◆ To do
Once the line containing "Click Int Ch Kiss Me Krásná Louka" appears, output it and each remaining line of the records below exactly, with no pictures and nothing more.

◆ Data for review
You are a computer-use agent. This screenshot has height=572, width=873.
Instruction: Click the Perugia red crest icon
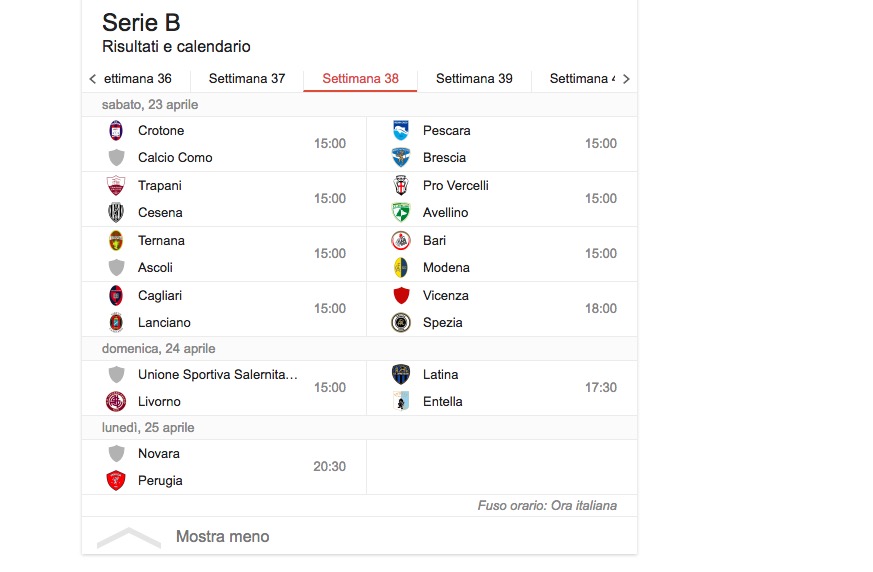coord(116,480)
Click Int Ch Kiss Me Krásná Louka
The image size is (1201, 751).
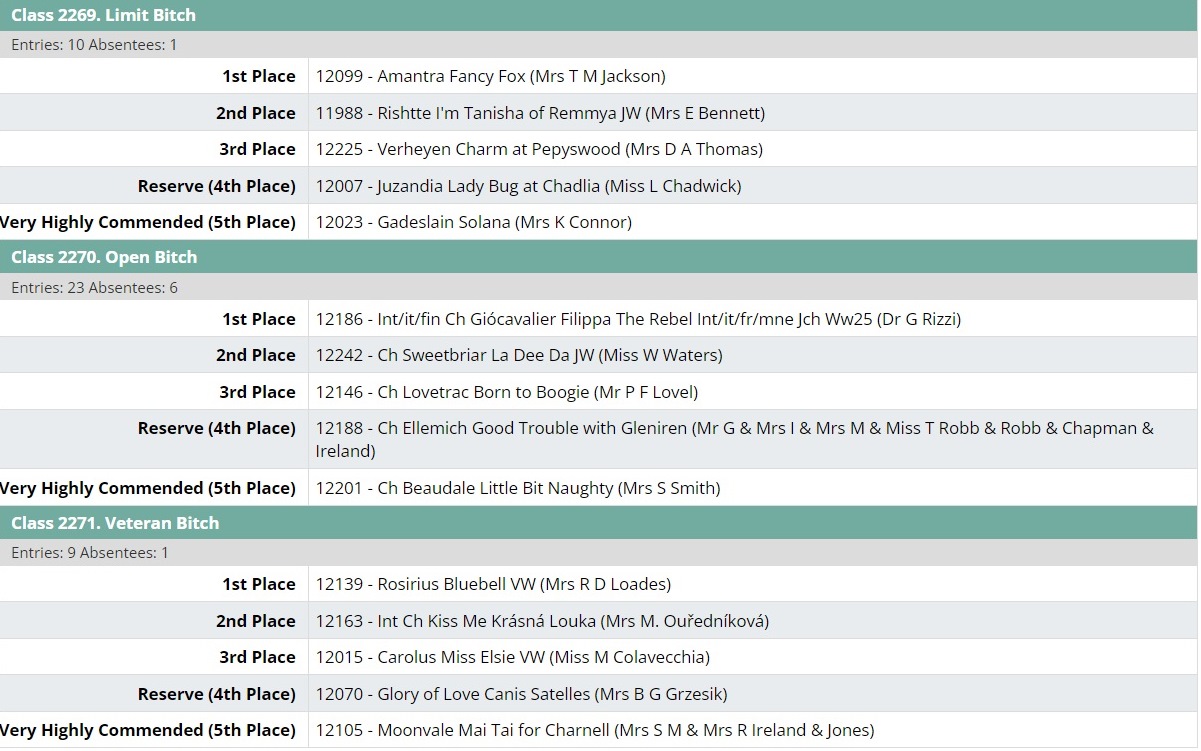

◆ Exercise result
Click Int Ch Kiss Me Krásná Louka
The image size is (1201, 751).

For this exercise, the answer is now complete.